I would not have one.
I would admit that no meaningful result is obtainable.
And I would point out that a wrong result is more misleading than no result.
Richard
Richard
I don’t know what you mean by grouping data points together. Kriging works on controls, the only real data you have; conceptually each interpolation point lies on “known” correlation surfaces (defined via the variogram) centered about (and for) each control point. Therefore, there will be a unique solution that will satisfy all the surfaces for all the points given the statistical model (the variogram).

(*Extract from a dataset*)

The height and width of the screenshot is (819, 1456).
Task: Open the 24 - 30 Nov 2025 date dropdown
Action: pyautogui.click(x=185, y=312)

Now if you’re saying that the controls are not accurate measurements, then that is different argument to the one I am making.
cd:
I realize that you’re not disagreeing with me. What I’m pointing out to the general audience is the
flimsy basis of BEST’s claim that, after subjecting all available data to its “quality control” and “analysis,” there was no significant difference evident in trends between urban and “rural” records. Had they actually examined vetted century-long records, instead of resorting to piecemeal syntheses from scraps of data, the foolishness of such a claim would have been evident.

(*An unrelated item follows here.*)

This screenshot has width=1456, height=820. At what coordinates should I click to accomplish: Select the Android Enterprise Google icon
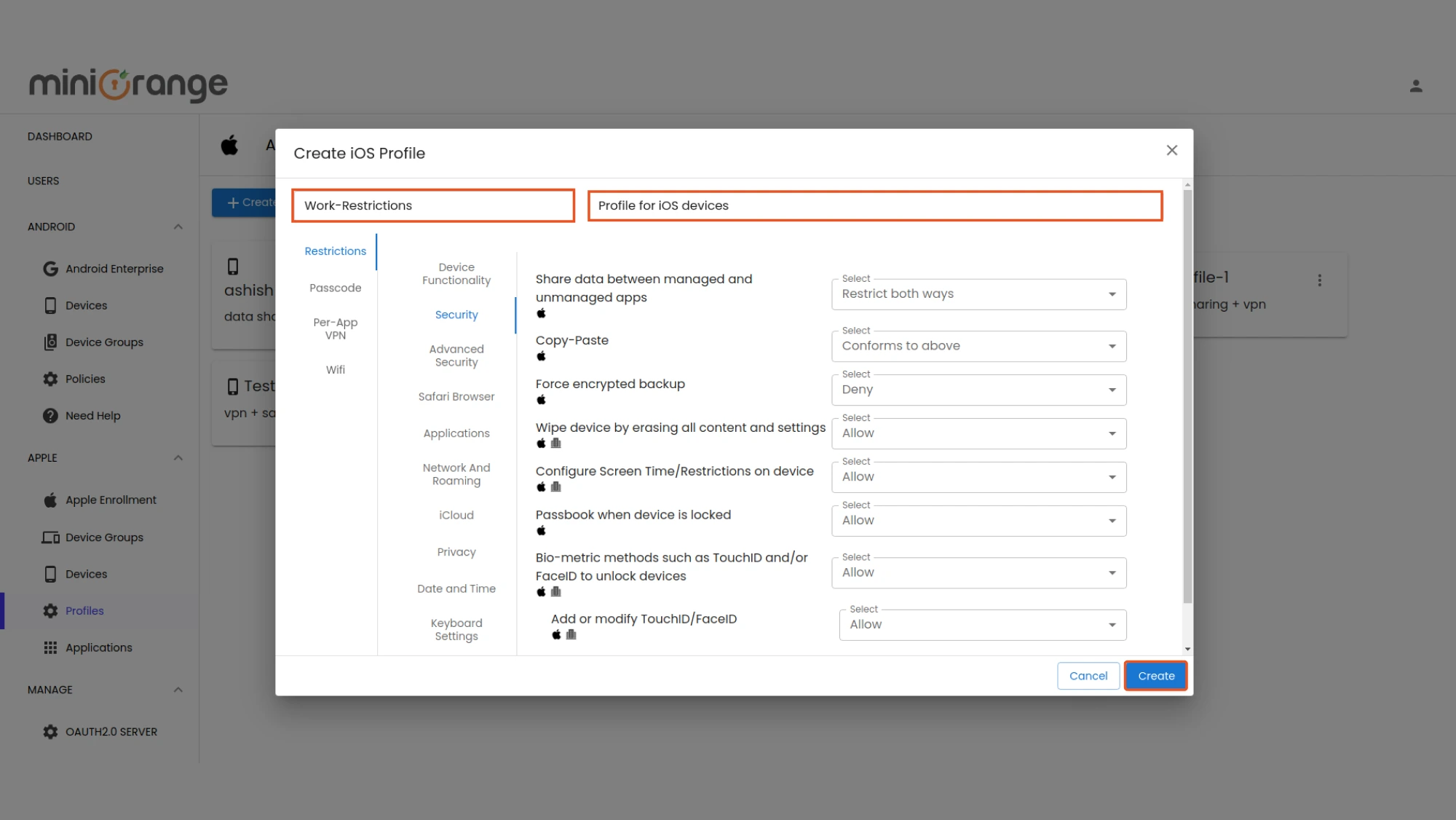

BTW, in any serious scientific study of spatial variability using discrete data, aliasing is no less a concern than in temporal analysis. The mathematically convenient property of smooth changes over widely homogenous fields has to be empirically established, instead of simply being decreed by analytic fiat.
cd:
Thankyou for your reply to me at August 20, 2013 at 2:58 pm
http://wattsupwiththat.com/2013/08/17/monthly-averages-anomalies-and-uncertainties/#comment-1395639
I am answering the two points I think you want me to respond. If I have missed any then please tell me.
Firstly, you say to me
I was answering the question put to me by Gail Combs
http://wattsupwiththat.com/2013/08/17/monthly-averages-anomalies-and-uncertainties/#comment-1394718
and I was using her terminology. I understood her phrase “grouping data points” to mean ‘obtaining an average’. And my answer addressed that
http://wattsupwiththat.com/2013/08/17/monthly-averages-anomalies-and-uncertainties/#comment-1394753
You also say to me
No. I did not mention Kriging – or any other methodology – so the use of controls was not my point.

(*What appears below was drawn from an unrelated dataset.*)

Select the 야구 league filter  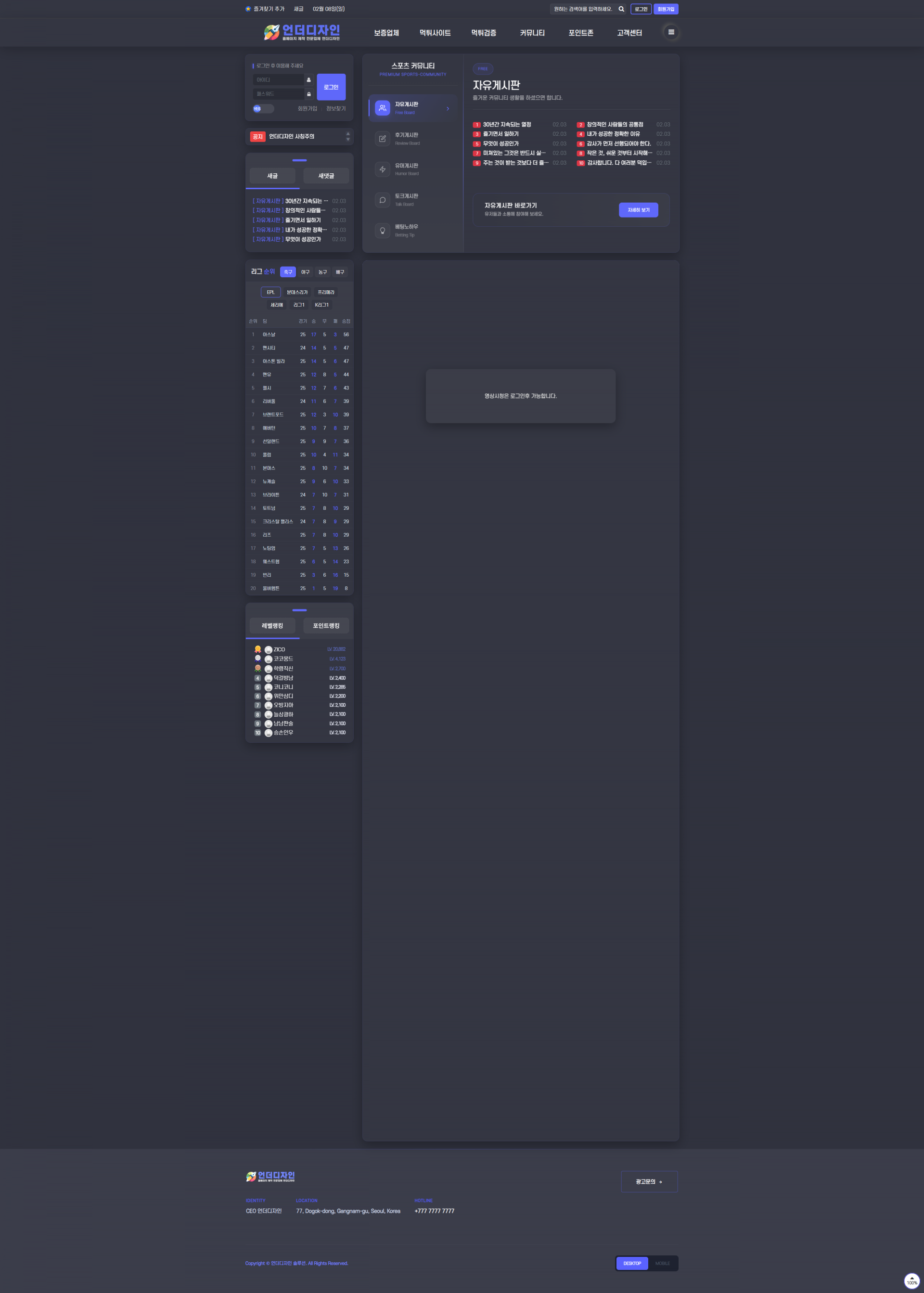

I was making a general point in answer to your question, and my point covers every type of estimating and averaging (including Kriging).
I remind that you asked
and I answered
In other words, I would openly admit that there is no valid method available to obtain a meaningful average and, therefore, I would advise that no average should be calculated because any obtained result would be more misleading than coping with the absence of the desired average.
Richard
1sky1
Thanks for the reply. I agree with your points. However, is this practically possible. Either way their claim is a little stretched.
On your second point, and not wanting to go off on a different direction, I’m not sure exactly what you mean by homogeneous fields in relation to spatial data. But I can’t see why one would get hung up on aliasing when carrying out spatial interpolation; the aim is akin but different to signal processing. In the real world pragmatism is required, one must make some type of reasonable estimate based on limited and sparse data. In kriging the variogram can be seen just as a prior, even if an incomplete one. If the aim were to preserve signal integrity or to avoid processing artifacts resulting from aliasing, then one would require exhaustive sampling.
I think a lot of comments here seem to be asking a lot and applying standards that one might expect in a controlled laboratory environment to the global environment.